**REQUIREMENTS**
Copy out every one of the entries below, word for word.

**Records from a pointing dataset**
□ □ □
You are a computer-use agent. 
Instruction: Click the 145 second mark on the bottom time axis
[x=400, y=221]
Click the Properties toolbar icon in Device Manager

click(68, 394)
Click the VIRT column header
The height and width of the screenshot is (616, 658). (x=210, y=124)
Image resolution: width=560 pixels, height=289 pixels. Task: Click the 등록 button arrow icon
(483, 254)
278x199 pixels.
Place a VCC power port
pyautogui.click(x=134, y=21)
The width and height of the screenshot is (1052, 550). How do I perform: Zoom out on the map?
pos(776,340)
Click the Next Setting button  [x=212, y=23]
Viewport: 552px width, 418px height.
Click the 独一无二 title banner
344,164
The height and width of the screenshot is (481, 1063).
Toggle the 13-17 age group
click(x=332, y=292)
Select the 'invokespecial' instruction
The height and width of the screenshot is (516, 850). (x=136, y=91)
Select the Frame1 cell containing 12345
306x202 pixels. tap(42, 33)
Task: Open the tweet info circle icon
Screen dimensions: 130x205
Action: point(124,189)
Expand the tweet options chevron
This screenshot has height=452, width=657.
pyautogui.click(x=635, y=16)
□ □ □
**SOLUTION FOR THIS PROBLEM**
You are a computer-use agent. 
Instruction: Click the 145 second mark on the bottom time axis
[x=400, y=221]
Click the Properties toolbar icon in Device Manager

click(68, 394)
Click the VIRT column header
The height and width of the screenshot is (616, 658). (x=210, y=124)
Image resolution: width=560 pixels, height=289 pixels. Task: Click the 등록 button arrow icon
(483, 254)
278x199 pixels.
Place a VCC power port
pyautogui.click(x=134, y=21)
The width and height of the screenshot is (1052, 550). How do I perform: Zoom out on the map?
pos(776,340)
Click the Next Setting button  [x=212, y=23]
Viewport: 552px width, 418px height.
Click the 独一无二 title banner
344,164
The height and width of the screenshot is (481, 1063).
Toggle the 13-17 age group
click(x=332, y=292)
Select the 'invokespecial' instruction
The height and width of the screenshot is (516, 850). (x=136, y=91)
Select the Frame1 cell containing 12345
306x202 pixels. tap(42, 33)
Task: Open the tweet info circle icon
Screen dimensions: 130x205
Action: point(124,189)
Expand the tweet options chevron
This screenshot has height=452, width=657.
pyautogui.click(x=635, y=16)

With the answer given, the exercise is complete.